CHP’yi bugünkü acınacak duruma İmamoğlu getirdi. Parti büyük ihtimalle parçalanacak, yıkıcılar ve yapıcılar olarak ikiye ayrılacak. Yeni bir ana muhalefet partisi ortaya çıkacak...
Kurultay davası piyasaları sınırlı olumsuz etkileyecek... Zira bu beklenti satın alındı. Kur cephesinde zihinlerde iz bırakan 19 Mart fiyatlaması ile süreci karşılaştırmak doğru değil o zaman ‘beklenmeyen yumruk’ Merkez Bankasının hazırlıksız yakalanmasına ve döviz üzerinde kontrolü kısa süreliğine de olsa kaybetmesine sebep olmuştu. Bu sefer herkes ödevini iyi çalıştı. Merkez Bankasının rezervleri 180 milyar dolarla tarihinin zirvesinde. Türkiye’nin 5 yıllık risk primi 270 ile düşük seviyede.

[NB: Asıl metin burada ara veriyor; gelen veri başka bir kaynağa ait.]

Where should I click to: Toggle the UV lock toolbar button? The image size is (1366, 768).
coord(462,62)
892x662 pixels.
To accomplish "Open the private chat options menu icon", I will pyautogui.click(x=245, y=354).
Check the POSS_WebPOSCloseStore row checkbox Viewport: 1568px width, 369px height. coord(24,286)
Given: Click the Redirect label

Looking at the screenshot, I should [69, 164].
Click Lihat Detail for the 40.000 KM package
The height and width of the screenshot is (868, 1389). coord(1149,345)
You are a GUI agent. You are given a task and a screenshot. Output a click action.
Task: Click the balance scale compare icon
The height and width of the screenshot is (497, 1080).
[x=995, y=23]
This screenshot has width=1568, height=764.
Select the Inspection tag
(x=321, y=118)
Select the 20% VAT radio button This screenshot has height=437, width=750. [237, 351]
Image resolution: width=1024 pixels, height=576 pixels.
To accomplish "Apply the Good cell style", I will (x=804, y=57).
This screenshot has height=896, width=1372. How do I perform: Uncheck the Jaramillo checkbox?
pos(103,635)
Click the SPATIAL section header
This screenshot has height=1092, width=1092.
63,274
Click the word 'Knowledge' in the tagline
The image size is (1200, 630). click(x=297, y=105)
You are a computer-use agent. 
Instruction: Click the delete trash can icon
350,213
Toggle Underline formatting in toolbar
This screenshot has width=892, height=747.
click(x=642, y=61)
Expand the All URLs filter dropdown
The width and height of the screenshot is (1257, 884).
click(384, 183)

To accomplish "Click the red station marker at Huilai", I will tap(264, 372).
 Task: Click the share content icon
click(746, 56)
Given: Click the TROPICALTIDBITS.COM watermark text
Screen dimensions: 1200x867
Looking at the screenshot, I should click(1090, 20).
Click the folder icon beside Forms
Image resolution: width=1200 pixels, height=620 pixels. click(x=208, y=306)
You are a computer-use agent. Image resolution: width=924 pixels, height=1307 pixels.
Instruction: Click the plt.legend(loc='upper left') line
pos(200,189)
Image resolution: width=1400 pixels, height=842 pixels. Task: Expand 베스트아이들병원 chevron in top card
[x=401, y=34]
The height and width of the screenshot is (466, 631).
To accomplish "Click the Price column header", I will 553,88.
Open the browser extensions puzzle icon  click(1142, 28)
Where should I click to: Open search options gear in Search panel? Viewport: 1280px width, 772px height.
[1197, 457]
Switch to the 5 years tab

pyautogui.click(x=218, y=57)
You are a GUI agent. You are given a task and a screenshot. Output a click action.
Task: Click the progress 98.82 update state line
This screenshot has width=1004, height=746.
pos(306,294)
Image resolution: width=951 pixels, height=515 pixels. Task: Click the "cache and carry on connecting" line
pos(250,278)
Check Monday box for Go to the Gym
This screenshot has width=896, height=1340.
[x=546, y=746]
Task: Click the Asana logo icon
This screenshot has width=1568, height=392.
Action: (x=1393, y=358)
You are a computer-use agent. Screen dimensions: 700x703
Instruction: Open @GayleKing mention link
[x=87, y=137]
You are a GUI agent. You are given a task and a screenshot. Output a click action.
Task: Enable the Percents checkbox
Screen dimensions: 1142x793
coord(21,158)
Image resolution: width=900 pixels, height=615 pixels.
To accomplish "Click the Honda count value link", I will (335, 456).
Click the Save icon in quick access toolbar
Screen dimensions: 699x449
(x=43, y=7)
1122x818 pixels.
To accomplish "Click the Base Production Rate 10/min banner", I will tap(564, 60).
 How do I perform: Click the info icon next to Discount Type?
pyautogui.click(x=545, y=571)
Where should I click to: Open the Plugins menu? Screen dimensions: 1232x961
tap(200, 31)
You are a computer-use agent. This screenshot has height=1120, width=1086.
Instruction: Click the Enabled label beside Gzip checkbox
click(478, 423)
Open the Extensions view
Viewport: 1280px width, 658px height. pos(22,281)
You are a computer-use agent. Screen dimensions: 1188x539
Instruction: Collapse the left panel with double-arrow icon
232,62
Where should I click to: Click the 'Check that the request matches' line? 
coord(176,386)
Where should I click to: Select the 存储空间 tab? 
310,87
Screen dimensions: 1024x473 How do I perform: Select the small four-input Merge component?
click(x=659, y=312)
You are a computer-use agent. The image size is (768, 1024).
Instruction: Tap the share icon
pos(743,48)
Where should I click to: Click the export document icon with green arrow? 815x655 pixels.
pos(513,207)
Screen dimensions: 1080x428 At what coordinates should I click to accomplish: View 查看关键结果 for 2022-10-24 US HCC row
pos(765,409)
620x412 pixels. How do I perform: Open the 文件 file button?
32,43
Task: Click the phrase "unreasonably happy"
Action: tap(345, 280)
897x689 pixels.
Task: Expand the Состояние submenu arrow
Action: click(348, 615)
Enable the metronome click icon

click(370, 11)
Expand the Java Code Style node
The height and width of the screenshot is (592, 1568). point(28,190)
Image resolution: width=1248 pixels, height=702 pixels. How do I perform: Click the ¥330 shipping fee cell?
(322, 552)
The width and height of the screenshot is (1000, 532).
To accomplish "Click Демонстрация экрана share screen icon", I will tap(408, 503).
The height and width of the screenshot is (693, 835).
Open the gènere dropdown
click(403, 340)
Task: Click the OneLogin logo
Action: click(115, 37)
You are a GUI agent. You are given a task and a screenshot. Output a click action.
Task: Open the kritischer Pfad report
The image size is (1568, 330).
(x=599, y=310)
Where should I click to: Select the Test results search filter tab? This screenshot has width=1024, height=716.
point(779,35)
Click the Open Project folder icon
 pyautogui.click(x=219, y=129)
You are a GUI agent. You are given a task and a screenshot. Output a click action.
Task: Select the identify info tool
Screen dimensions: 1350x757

Para Politikası Kurulu siyasetin gölgesine rağmen faizleri 250 baz puan düşürerek yüzde 40,5 seviyesine çekme cesareti gösterdi. Ayrıca gecelik vadede borç verme faiz oranını yüzde 46’dan yüzde 43,5'e, gecelik vadede borçlanma faiz oranını ise yüzde 41,5’ten yüzde 39'a indirdi.
İş dünyasının yüzü gülüyor, kredi maliyetleri azalacak, şirketler ucuz kaynakla üretim hacimlerini arttıracak. İstihdam artacak, işsizlik azalacak, enflasyon düşecek... Türkiye çok yakında yıkıcı muhalefetten kurtulmanın sevincini yaşayacak.
Necmettin Batırel'in önceki yazıları...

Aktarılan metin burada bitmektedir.